Extract:
--*--
There is more than 10 highrise buildings in Melbourne. There is at least 10 in Southbank (near Eureka Tower). 

The similarities of USA, Canada, Australia is that we firstly speak English (with the exception of Quebec). 
We all are capitalist and democratic.
Our developement occured roughly at the same time. 
Our immigration intake, each has a large % compared to other countries.
Urban sprawl especially after WW2. 
Reliance of the car and the development of roads.
Francisation of businesses is the most common. Those that are multi-national and those that are local or national.

The differences our culture (beyond hollywood), such as sports are vast. Australia besides Aussie Rules kept the ties with British sports. USA and Canada developed their own sports. 
Even though we speak english there are slight differences.
Type of governments, Canada and Australia - Constitutional Monarchy with a parliament; USA - Republic with a president.


----------



## Golden Age (Dec 26, 2006)

The most obvious answer would be that English is the common language and unlike the UK/Ireland/South Africa are all very big countries. With the language being the same, it is much easier to have common cultural aspects. Look at Germany/Austria/Switzerland or France/Quebec/Belgium.


----------



## ssiguy2 (Feb 19, 2005)

Canada has two official languages, it's cities are far more dence with skycraper apt condos outside of the core........hundreds of them. 
Cold climate, hockey, our first Europeans were the French not English, very few of our cities are coastal, most liberal of all three, our regions are more distinct....ie Atlantic, Quebec, Ontario, Prearies, BC, and the North. They are all very different economically, socially, religiously, attitudes, lifestlyes, and politically. 

Also Canada has one thing that no other country has.......being next door to the world's only superpower. The US is the only superpower, and Australia is the only country that is also a continent and in the southern hemisphere. 

I think the countries are very different.


----------



## Xusein (Sep 27, 2005)

I've never had the chance to visit Australia, but looking at it on Google Maps, Sydney and Melbourne has a lot of similarity with cities in California. I would say that parts of California have more in common with Australia than with Canada, to me at least. 

The fact that Australia has a more densely populated east coast shows a similarity to where I reside, the East coast of the US. I have heard in a Geography book that compared the US to Australia, calling Sydney the "New York", Melbourne the "Boston" and obviously Canberra the "Washington" of Australia. 

I think the similarities with Canada are a bit more obvious, just being north of here. But there are some big differences between here and Canada. But when you look at the larger picture of the world, Canada is the most similar country in the world to the US, with Australia at a close second.

If I could ever get the airfare (getting to Australia isn't cheap from here), I'd like to visit it one day.


----------



## Randwicked (Jan 29, 2004)

A gross simplification I like: Australia = USA West Coast, Canada = USA North-East.


----------



## SYDNEYAHOLIC (Nov 3, 2006)

I think that Australia used to be much more like Britain but over the last few decades the profusion of American style shopping malls in suburbia has made Australia much more like America, and thus also Canada.


----------



## SYDNEYAHOLIC (Nov 3, 2006)

As well as other factors as well though of course....


----------



## monkeyronin (May 18, 2006)

SYDNEYAHOLIC said:


> I think that Australia used to be much more like Britain but over the last few decades the profusion of American style shopping malls in suburbia has made Australia much more like America, and thus also Canada.
--*--
[Extracted records]
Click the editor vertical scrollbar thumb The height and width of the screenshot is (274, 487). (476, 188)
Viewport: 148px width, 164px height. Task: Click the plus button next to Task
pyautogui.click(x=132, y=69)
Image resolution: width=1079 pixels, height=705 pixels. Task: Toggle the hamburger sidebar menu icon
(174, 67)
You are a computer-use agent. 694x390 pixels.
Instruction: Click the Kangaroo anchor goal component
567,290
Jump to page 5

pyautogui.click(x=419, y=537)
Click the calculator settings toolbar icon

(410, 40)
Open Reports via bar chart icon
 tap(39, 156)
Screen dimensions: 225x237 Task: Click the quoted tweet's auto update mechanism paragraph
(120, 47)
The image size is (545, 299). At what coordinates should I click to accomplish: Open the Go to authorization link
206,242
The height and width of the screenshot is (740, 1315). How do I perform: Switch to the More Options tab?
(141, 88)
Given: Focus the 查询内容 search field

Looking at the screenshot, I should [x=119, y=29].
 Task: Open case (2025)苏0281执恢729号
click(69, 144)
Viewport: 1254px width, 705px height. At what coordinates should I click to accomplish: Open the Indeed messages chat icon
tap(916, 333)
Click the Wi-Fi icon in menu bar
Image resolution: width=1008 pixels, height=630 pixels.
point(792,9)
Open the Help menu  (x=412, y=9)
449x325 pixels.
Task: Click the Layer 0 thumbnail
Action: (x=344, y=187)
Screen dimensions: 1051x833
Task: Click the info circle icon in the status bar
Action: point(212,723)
--*--
Task list:
1. From the thread, set down word for word the part that opens with the words containing "Our developement occured" and closes with "with a president.".
2. Name every distinct username that appears as a post header in the thread.
You won't need the listing.

Answers in order:
1.
Our developement occured roughly at the same time. 
Our immigration intake, each has a large % compared to other countries.
Urban sprawl especially after WW2. 
Reliance of the car and the development of roads.
Francisation of businesses is the most common. Those that are multi-national and those that are local or national.

The differences our culture (beyond hollywood), such as sports are vast. Australia besides Aussie Rules kept the ties with British sports. USA and Canada developed their own sports. 
Even though we speak english there are slight differences.
Type of governments, Canada and Australia - Constitutional Monarchy with a parliament; USA - Republic with a president.

2. Golden Age, ssiguy2, Xusein, Randwicked, SYDNEYAHOLIC, monkeyronin